Depression is a major public health challenge and a leading cause of disability worldwide. In Ireland, 6,000 people are hospitalised for depression each year.
Although there are several effective treatment options available for depression - including brain stimulation techniques, antidepressant pharmacotherapy and psychotherapy - a third of people treated for depression do not respond to sequential trials of antidepressants. This state has been variously referred to as “treatment-resistant depression” or “difficult-to-treat depression” and is a topic of growing scientific and clinical interest.
While antidepressant medication is currently the mainstay of depression treatment, ECT remains the most effective treatment for depression. In Ireland and other Western countries, the majority of people referred for ECT have not responded to one or more adequate courses of antidepressant medication and can therefore be said to be treatment-resistant. Despite this, over half of all people referred for ECT go on to achieve a full remission.

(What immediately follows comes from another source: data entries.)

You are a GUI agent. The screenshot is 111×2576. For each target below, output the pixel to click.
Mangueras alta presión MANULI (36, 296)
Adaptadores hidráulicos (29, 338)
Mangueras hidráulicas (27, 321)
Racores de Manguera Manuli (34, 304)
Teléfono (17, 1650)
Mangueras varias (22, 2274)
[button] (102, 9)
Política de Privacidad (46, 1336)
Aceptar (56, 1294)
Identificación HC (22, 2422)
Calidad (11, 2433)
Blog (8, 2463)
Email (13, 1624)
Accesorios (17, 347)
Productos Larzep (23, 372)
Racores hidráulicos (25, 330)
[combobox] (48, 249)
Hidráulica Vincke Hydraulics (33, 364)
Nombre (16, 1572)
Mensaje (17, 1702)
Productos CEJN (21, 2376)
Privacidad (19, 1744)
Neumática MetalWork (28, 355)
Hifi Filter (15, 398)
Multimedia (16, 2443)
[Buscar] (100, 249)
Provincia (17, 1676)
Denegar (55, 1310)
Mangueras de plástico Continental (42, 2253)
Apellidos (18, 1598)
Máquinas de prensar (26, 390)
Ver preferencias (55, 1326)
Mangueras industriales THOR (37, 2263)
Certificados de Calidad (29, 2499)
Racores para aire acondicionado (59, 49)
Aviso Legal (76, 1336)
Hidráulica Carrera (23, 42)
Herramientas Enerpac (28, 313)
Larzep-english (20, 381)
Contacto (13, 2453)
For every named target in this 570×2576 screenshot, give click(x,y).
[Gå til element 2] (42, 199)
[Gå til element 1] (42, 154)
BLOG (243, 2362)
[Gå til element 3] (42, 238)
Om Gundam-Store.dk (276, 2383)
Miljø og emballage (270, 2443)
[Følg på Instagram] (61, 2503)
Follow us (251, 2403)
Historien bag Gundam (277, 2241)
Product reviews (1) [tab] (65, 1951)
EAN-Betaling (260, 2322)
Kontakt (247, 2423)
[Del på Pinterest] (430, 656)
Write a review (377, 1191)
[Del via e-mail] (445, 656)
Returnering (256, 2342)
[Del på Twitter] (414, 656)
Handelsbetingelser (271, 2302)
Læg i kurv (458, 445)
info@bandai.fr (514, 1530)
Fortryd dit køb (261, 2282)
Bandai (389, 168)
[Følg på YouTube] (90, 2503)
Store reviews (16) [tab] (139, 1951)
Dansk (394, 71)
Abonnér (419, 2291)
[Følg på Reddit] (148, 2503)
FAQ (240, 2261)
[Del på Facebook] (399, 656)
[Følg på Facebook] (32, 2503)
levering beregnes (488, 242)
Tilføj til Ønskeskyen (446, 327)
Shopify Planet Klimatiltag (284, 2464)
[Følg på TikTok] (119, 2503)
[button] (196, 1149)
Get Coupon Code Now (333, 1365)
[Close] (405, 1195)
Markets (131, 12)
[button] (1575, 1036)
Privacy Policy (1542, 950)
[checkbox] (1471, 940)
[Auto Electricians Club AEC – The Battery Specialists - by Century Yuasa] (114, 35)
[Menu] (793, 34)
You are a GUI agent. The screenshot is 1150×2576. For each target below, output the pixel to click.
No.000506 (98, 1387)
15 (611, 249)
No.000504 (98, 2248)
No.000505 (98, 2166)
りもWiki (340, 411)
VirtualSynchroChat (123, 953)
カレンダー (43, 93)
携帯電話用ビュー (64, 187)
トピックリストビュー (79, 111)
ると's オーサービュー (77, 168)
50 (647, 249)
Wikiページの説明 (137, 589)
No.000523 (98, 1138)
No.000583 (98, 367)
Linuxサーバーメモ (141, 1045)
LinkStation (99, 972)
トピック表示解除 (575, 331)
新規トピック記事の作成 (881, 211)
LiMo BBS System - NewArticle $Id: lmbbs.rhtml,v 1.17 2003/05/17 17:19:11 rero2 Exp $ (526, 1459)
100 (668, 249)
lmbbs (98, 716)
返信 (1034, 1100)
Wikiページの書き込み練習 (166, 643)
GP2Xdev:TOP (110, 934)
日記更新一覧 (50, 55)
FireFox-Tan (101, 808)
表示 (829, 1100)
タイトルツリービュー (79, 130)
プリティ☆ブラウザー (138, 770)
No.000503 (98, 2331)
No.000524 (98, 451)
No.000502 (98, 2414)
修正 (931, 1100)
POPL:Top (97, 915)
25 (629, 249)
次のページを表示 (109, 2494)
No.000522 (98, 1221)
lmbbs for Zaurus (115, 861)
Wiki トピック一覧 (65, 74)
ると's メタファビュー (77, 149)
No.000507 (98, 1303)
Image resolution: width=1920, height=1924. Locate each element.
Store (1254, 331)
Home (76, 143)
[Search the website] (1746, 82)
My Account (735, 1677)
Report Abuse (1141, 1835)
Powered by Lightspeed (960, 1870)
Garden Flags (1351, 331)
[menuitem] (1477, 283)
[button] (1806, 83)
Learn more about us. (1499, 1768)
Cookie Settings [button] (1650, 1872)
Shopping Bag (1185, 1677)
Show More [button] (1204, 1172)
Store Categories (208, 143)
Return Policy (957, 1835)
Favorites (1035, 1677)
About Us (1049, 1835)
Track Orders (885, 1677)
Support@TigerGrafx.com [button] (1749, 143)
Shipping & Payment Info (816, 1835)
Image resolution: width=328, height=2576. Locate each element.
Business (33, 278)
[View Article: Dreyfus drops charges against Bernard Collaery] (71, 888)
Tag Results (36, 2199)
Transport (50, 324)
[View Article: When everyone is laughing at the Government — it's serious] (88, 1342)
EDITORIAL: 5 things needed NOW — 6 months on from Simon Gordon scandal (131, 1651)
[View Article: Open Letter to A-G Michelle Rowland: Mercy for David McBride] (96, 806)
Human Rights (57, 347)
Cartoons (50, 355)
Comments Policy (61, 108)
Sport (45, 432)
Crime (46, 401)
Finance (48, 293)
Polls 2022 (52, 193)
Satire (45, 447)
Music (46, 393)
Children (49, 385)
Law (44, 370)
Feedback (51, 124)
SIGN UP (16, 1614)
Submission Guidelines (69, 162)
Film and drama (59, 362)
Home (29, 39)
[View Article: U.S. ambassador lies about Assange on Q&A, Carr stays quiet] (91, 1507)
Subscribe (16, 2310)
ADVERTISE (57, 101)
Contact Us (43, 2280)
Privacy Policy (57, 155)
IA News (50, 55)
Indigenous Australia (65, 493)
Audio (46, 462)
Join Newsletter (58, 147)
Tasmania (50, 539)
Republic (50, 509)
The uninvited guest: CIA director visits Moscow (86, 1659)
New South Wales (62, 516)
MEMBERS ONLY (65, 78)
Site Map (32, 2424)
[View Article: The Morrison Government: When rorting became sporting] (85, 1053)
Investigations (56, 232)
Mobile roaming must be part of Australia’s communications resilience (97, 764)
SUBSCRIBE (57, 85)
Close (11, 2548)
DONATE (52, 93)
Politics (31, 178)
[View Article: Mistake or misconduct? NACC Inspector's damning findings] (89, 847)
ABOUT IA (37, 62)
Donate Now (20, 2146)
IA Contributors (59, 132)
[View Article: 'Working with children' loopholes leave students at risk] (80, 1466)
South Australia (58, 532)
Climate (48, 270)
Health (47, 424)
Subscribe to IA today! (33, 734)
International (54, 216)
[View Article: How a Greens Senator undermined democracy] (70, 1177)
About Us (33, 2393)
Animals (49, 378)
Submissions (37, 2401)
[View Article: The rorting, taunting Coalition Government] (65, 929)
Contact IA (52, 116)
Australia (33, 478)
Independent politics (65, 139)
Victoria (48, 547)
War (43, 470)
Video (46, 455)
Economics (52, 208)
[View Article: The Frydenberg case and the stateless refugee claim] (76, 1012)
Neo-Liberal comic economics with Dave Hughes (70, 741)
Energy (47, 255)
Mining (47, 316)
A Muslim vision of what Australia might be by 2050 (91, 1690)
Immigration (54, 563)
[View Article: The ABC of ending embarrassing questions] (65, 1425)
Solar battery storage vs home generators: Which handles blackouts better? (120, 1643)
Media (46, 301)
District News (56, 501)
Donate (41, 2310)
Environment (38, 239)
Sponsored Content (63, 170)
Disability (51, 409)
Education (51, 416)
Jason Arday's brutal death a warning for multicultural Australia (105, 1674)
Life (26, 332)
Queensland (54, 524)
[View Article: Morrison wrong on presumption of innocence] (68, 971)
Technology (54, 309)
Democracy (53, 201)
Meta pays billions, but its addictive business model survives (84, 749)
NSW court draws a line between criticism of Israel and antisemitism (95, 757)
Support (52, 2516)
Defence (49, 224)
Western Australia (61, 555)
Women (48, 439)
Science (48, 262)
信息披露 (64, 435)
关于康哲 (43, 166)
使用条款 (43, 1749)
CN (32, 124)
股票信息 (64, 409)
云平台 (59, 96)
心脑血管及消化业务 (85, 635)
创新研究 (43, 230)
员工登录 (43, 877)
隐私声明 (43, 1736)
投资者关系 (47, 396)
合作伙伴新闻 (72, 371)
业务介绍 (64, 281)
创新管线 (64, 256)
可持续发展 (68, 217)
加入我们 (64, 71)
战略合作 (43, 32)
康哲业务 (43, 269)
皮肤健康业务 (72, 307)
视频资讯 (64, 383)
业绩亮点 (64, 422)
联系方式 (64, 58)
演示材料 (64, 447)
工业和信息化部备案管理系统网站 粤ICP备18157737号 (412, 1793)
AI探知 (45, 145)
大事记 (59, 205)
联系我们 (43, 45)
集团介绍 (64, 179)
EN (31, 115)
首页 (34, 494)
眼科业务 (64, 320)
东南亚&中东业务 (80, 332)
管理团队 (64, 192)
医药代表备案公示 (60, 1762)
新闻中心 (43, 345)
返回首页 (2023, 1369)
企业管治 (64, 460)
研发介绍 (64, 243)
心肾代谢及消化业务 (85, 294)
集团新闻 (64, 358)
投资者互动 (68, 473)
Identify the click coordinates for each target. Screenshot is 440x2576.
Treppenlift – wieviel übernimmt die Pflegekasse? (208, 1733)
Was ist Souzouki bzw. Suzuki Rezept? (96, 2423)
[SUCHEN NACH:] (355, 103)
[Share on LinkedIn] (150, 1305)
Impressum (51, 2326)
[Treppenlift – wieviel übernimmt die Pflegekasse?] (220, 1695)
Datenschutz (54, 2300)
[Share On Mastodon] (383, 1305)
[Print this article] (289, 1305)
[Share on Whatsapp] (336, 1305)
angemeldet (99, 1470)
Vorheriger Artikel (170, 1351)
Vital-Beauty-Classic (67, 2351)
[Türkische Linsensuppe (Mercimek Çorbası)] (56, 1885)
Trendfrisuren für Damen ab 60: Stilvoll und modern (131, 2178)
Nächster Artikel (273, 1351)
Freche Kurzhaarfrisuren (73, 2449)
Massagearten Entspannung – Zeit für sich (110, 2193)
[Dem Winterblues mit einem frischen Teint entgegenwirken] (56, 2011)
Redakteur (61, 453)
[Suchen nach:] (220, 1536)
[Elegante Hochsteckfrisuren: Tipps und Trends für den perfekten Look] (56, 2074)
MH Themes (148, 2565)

Nonetheless, some previous studies have found that medication resistance is linked with a reduced response to ECT. In addition to medication resistance, several other clinical predictors of ECT response have been identified in meta-analyses of previous research, including episode duration, older age and presence of psychotic features.
The purpose of the CARE-Dep study is to identify patient or illness characteristics that may predict a good therapeutic response to ECT. This could help to better predict in advance who is more likely to benefit from this treatment, so that it can be delivered in a more optimised, personalised way.